Establishing a model for mouse alopecia areata and identifying its characteristics

Abstract

Alopecia areata (AA) is an autoimmune skin disease, causing hair loss on the scalp. This is a relatively common disease, accounting for 1.7 percent of the world's population. However, studies on AA have been limited due to difficulty of establishing animal model. Here, we have established an experimental murine model of AA using C3H/HeJ mice in our laboratory via cultured cell transfer method. We revealed that the transferred cells obtained from skin-draining lymph node cells (LNCs) of an AA-developed mice can successfully induce AA as about 74%, and found that the major population are NKG2D+CD8+ T cells.

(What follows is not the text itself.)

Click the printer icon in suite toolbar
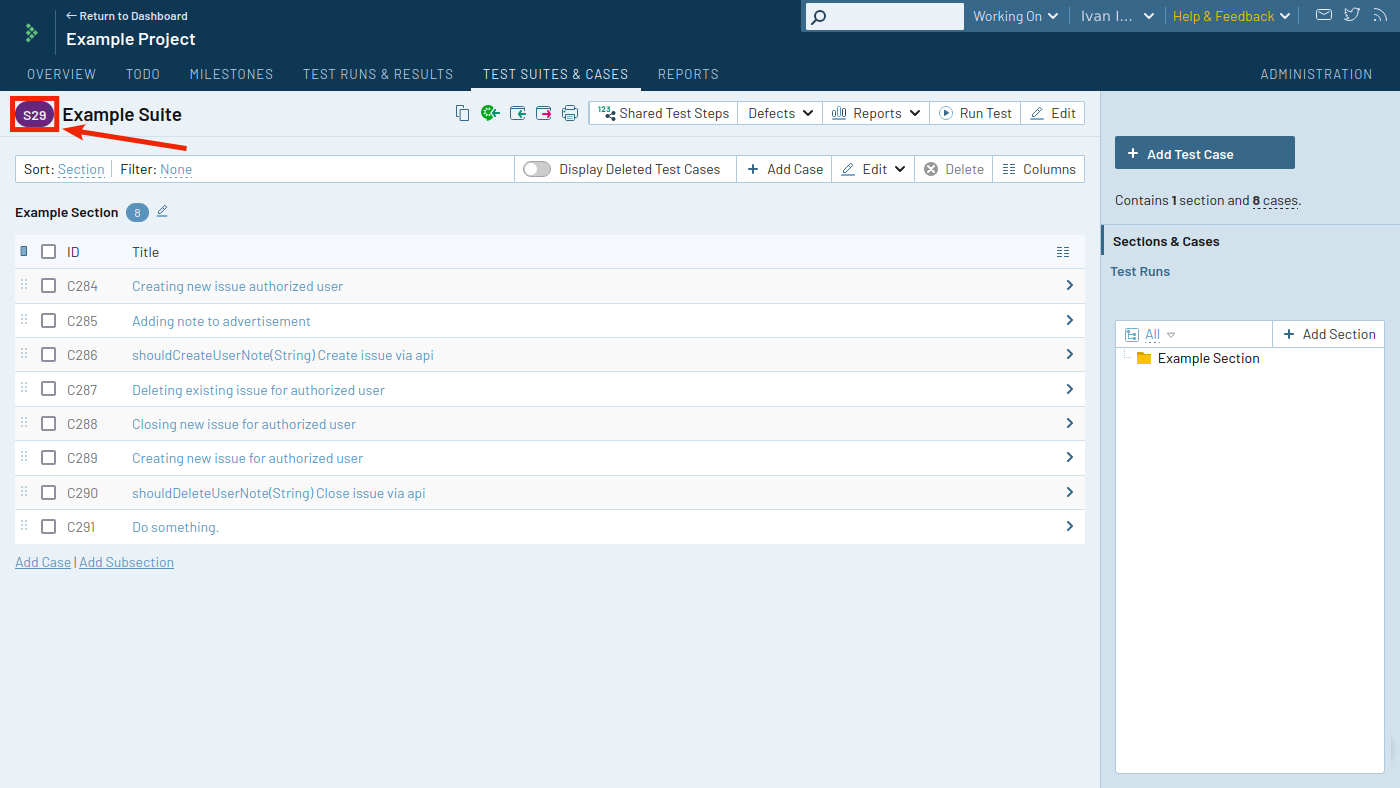 (570, 113)
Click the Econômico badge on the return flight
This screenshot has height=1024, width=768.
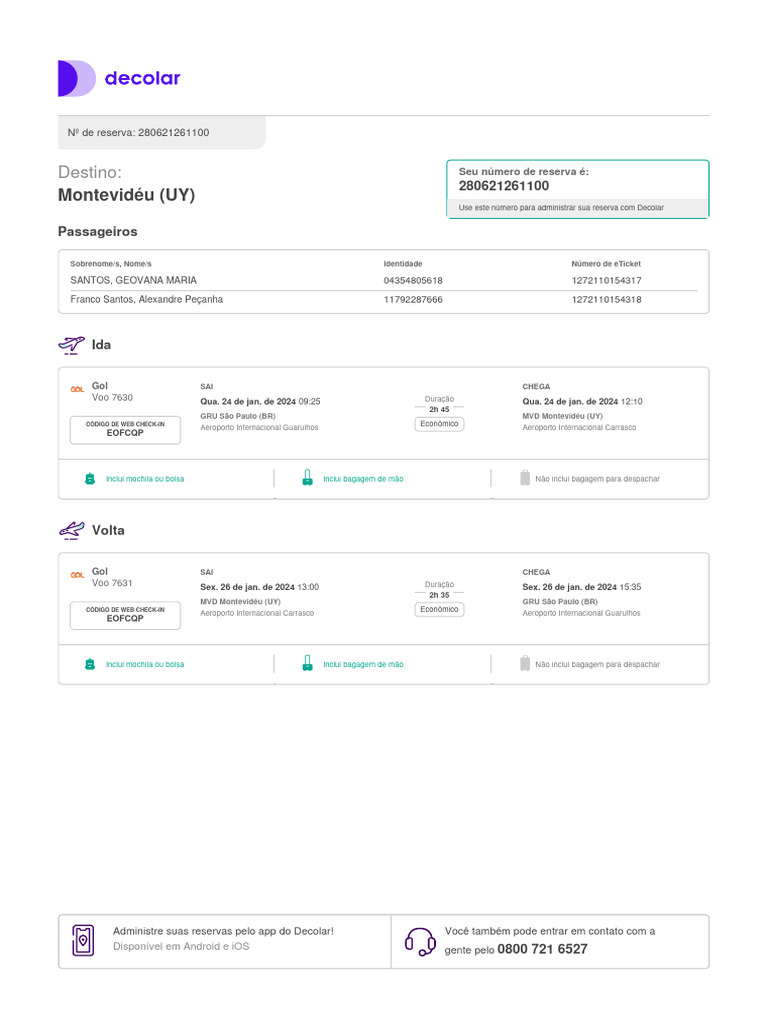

C3H/HeJ lesion analysis identified that NKG2D+ Tbet+ Eomes- CD8+ T cells were significantly infiltrated the epithelial layer of hair follicles with an increase in total cellularity. Next, we tried to treat AA by topical administration of Janus kinase (JAK) inhibitor, which inhibit effector molecules and signaling of downstream of IFN-γ and γc cytokine receptors, but confirmed that it would recur again when treatment was stopped. We tried to study that Tregs could cure the AA permanently by intradermal injecting hIL2/5344.111 complex (5344c) via IL-2Rα (CD25) signaling transmission. However, unfortunately, it was confirmed that these approaches also could not permanently cure AA. Although our study has not yet fully elucidated the exact mechanism for treating the AA disease, we were able to characterize the major cell population that cause this onset, and I have set up a new murine disease model in vivo. In this respect, we expect that it will be able to spur research using our model in the future.